Excerpted text start

After you have a photo in your database, what can you do with it? It doesn't make a lot of sense to SELECT the photo from a text-based client because you would just see a lot of binary garbage.

You could use the lo_export() function to copy a photo back out to the filesystem. For example

SELECT lo_export( photo_id, '/tmp/casa2.jpg' )
WHERE tape_id = 'AA-5892';

libpqxx defines four interrelated classes that let you manipulate large-objects from within your own client applications:

largeobject A largeobject object stores a large-object ID (or loid)
largeobjectaccess Provides low-level access to a large-object
olostream An STL-compatible ostream you can use to write objects into a large-object
ilostream An STL-compatible istream you can use to read object from a large-object

You can create a large-object (that is, create an empty entry in the pg_largeobjects table) using an object of type largeobject or largeobjectaccess. Each class defines a constructor that will create an empty large-object:

largeobject( dbtransaction & transaction );
largeobjectaccess( dbtransaction & transaction,
 openmode mode = ios::in | ios::out );

The mode argument determines what you can do with the largeobjectaccess object. If mode is std::ios::in, you can read data from the large-object into other objects. If mode is std::ios::in, you can write data into the large-object. If mode is std::ios::in | std::ios::out (which is the default value), you can read data from or write data to the large-object.

You can also create a large-object and fill it with a copy of an existing file (such as a photograph or MP3 file) by calling a different constructor:

largeobject( dbtransaction & transaction, std::string fileName );
largeobjectaccess( dbtransaction & transaction, std::string fileName,
 openmode mode = ios::in | ios::out );

When you call one of these constructors, it creates a new large-object, opens the given file, and copies the content of the file into the new large-object. If libpqxx can't open the file you've named, the constructor throws a runtime_error exception.

If you've retrieved a large-object ID from the server, you can convert it into a largeobject object using this constructor:

largeobject( oid largeObjectID );

Or you can convert it into a largeobjectaccess object using this constructor:

largeobjectaccess( dbtransaction & transaction, oid largeObjectID );

After you have an object of type largeobject (or largeobjectaccess), you can retrieve the loid (large-object ID) with the id() member function:

oid largeobject::id();
oid largeobjectaccess::id();

In most cases, you'll store the loid in some other table (the tapes.photo_id column, for example). But you might want to write a large-object into a file. You can do that with the to_file() member functions:

void largeobject::to_file( dbtransaction & transaction, std::string fileName );
void largeobjectaccess::to_file( std::string fileName );

If libpqxx can't write to the file you've named, the constructor throws a runtime_error exception.

At this point, you're probably wondering about the distinction between largeobject and largeobjectaccess. They both provide access to server-side large-objects; they can both import an existing (client-side) file into a large-object; and they can both export a large-object to a client-side file. In fact, that's just about all they have in common. Think of a largeobject as a way to work with large-object identifiers. The largeobject class defines operators you can use to compare two large-object IDs (operator==(), operator!=(), operator<(), and so on). A largeobjectaccess object, on the other hand, lets you manipulate the content of a large-object.

Excerpted text end
Material provided start

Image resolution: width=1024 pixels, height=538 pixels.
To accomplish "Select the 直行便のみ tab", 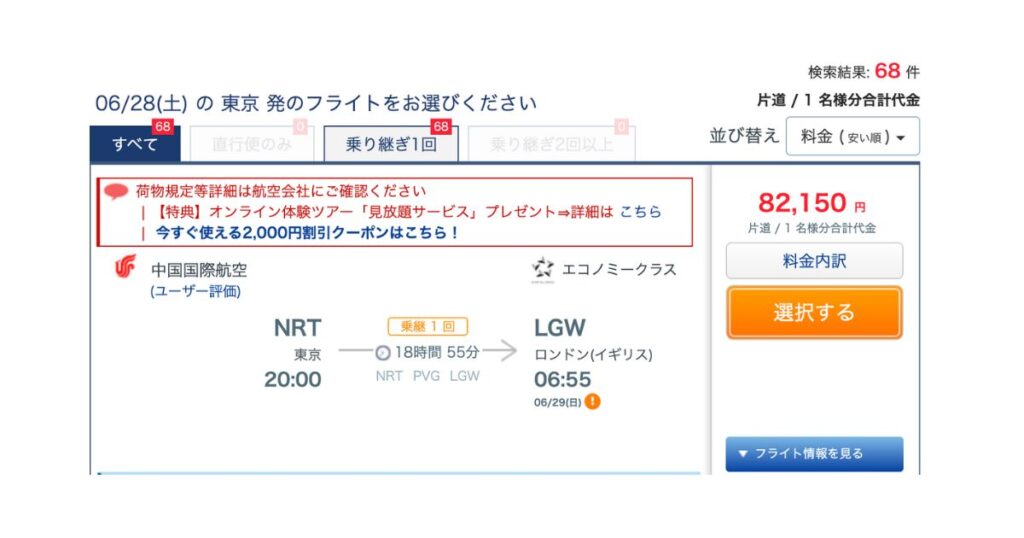I will pos(251,144).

Material provided end

» List of tasks:
1/ Please name every class that the libpqxx excerpt lists as letting client applications manipulate large-objects.
2/ In the libpqxx excerpt, take the part that opens with the words containing "After you have a photo" and closes with "photo_id, '/tmp/casa2.jpg' )", and write it out again, substituting "command-line client" for "text-based client".
Use only the libpqxx excerpt here; the listing plays no part.

» Answers in order:
1/ largeobject, largeobjectaccess, olostream, ilostream

2/
After you have a photo in your database, what can you do with it? It doesn't make a lot of sense to SELECT the photo from a command-line client because you would just see a lot of binary garbage.

You could use the lo_export() function to copy a photo back out to the filesystem. For example

SELECT lo_export( photo_id, '/tmp/casa2.jpg' )